Editoria

Privacy, niente diritto all’oblio in caso di reati gravi

Niente diritto all’oblio in caso di reati gravi, se la vicenda giudiziaria si è conclusa da poco e il caso sia ancora di pubblico interesse. Lo ha deciso il Garante della privacy che ha rigettato il ricorso di un uomo che aveva scontato due anni di detenzione perché scoperto in possesso di materiale pubblicato da Al Qaeda sul web. L’uomo, arrestato a suo tempo nel Regno Unito, dopo aver scontato la condanna ha chiesto al Garante della privacy, e prima ancora a Google, di deindicizzare gli articoli che riguardavano la sua vicenda giudiziaria, risalente al 2019. Voleva rifarsi una vita e riteneva che la presenza di notizie sul suo conto potesse impedirgli di raggiungere il suo intento.

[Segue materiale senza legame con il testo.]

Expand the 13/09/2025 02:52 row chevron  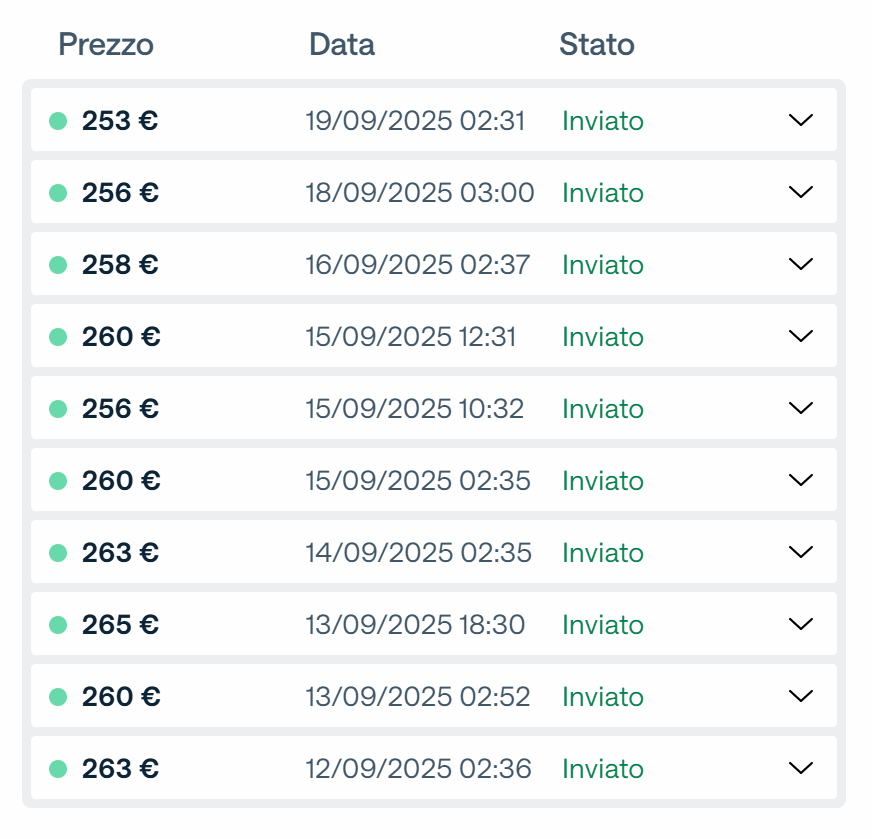801,696
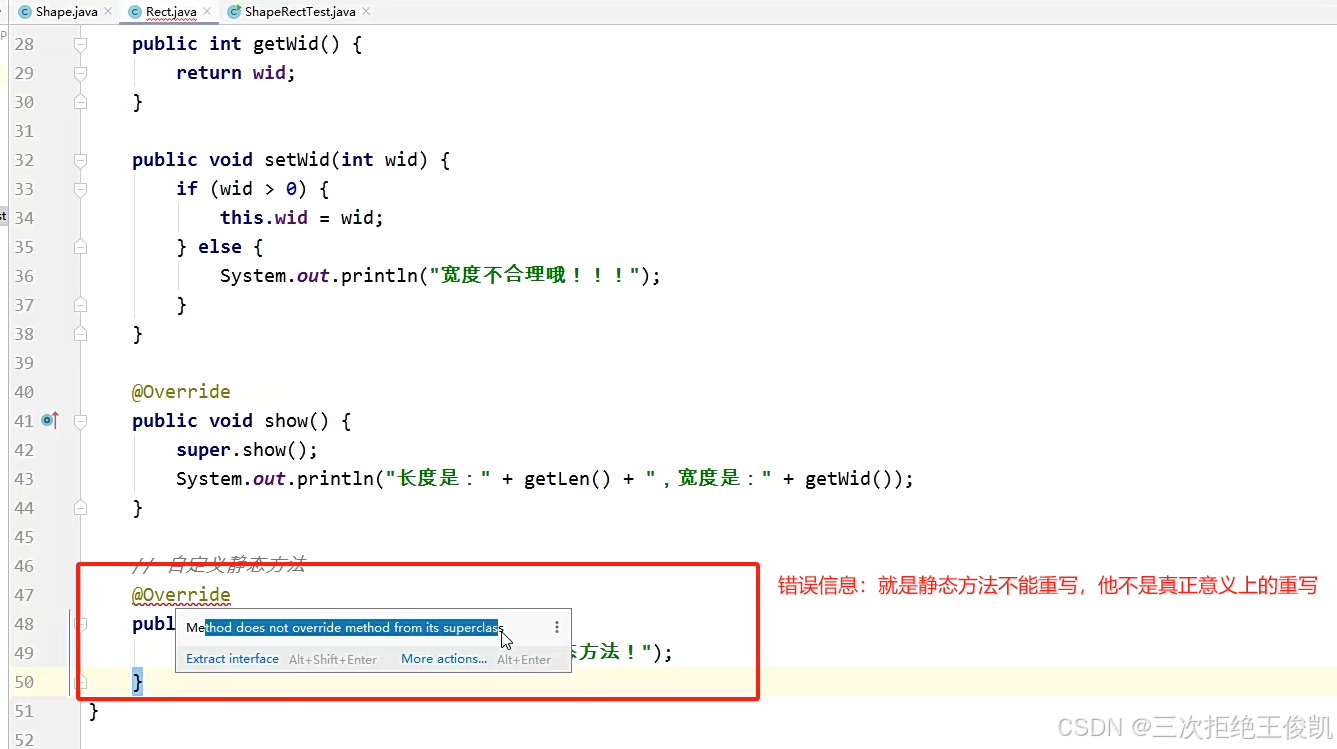This screenshot has width=1337, height=749.
Task: Click the Extract interface quick fix link
Action: point(232,659)
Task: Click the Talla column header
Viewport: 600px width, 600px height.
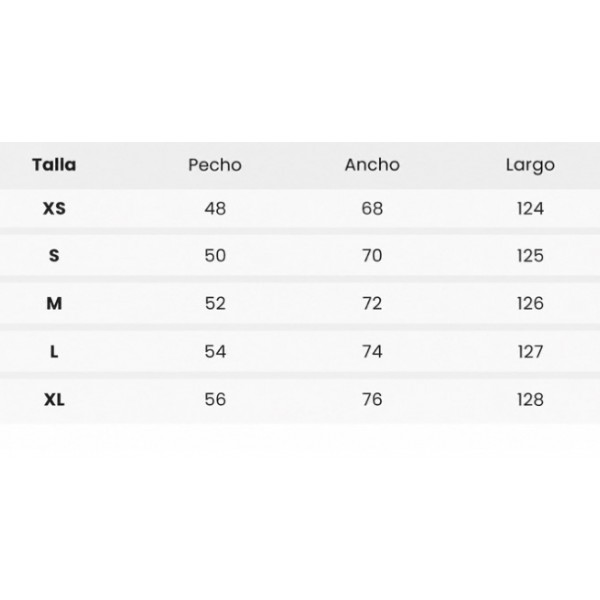Action: [54, 165]
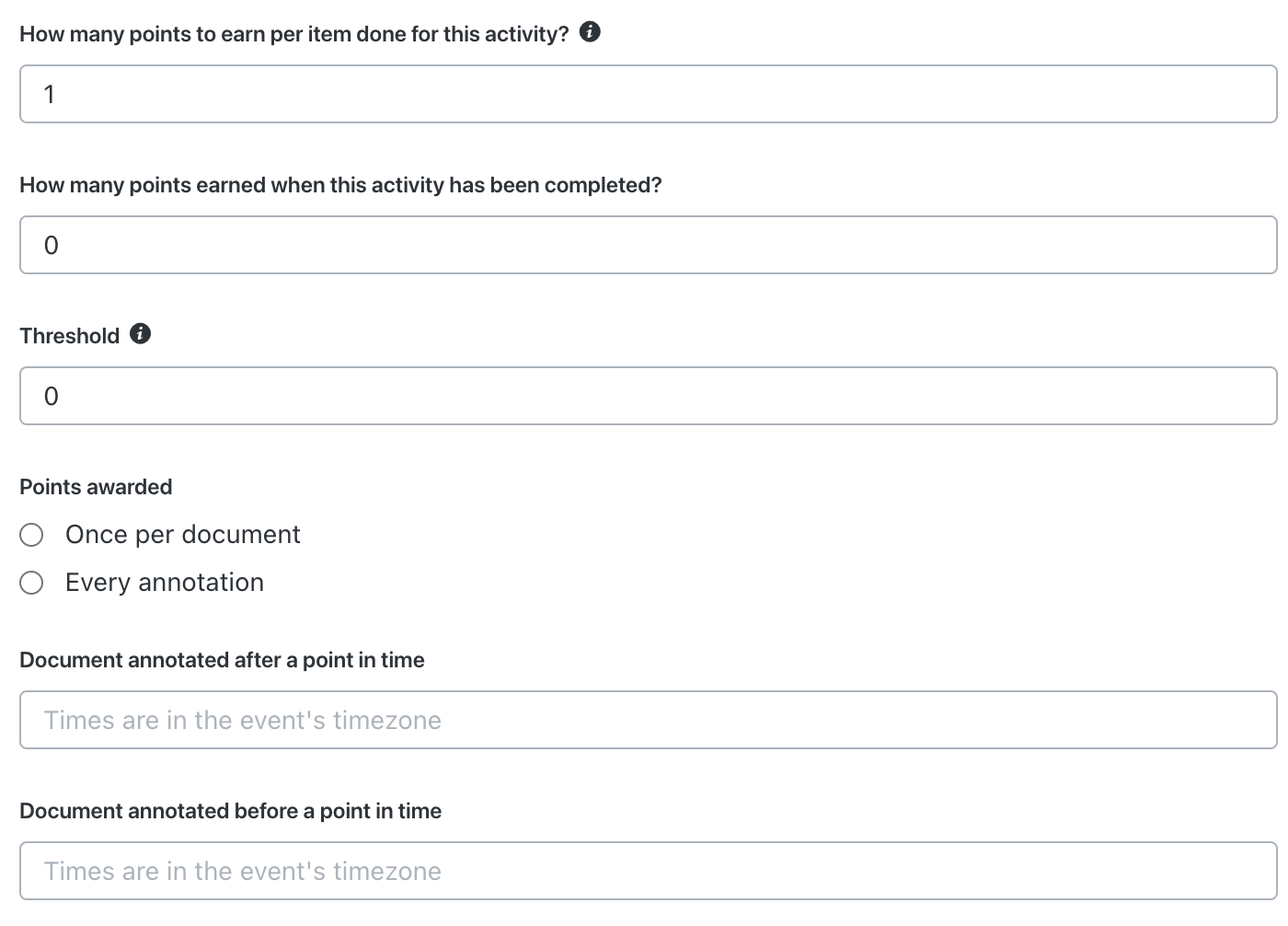Open the info icon beside points per item question
Screen dimensions: 1288x926
click(x=590, y=32)
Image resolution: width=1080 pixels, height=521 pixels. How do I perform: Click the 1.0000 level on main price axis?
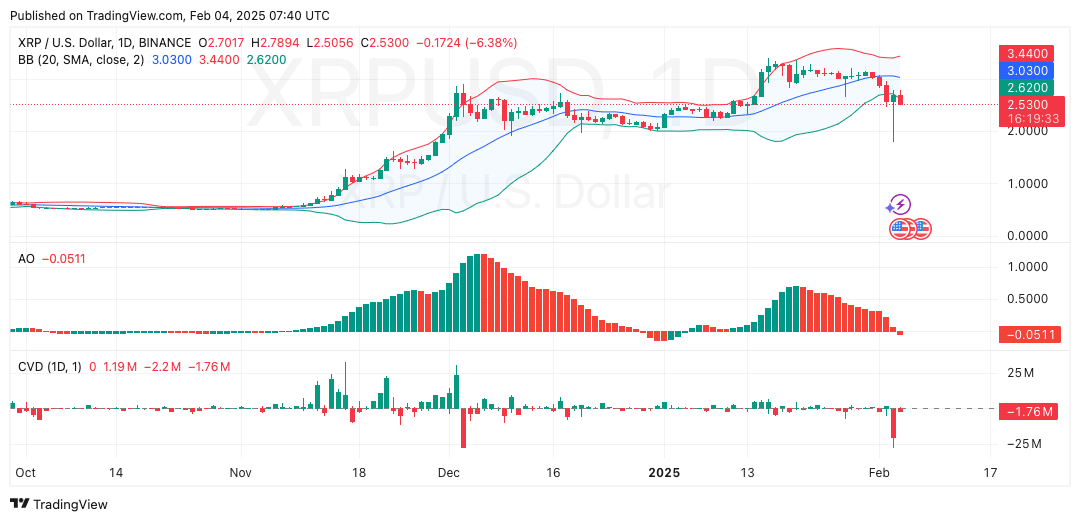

Ma il Garante ha deciso che non si può procedere alla deindicizzazione di informazioni recenti quando a prevalere è l’interesse generale alla reperibilità delle notizie a causa della gravità delle condotte poste in essere dall’interessato. E, considerato che l’uomo era stato ritenuto contiguo a una delle organizzazioni terroristiche più temute del pianeta, il requisito della gravità è più che soddisfatto. Inoltre l’authority ha sottolineato che la vicenda si è conclusa, tra condanna e sua espiazione, da troppo poco tempo per essere da considerare risalente nel tempo. Pertanto, il ricorso è stato respinto.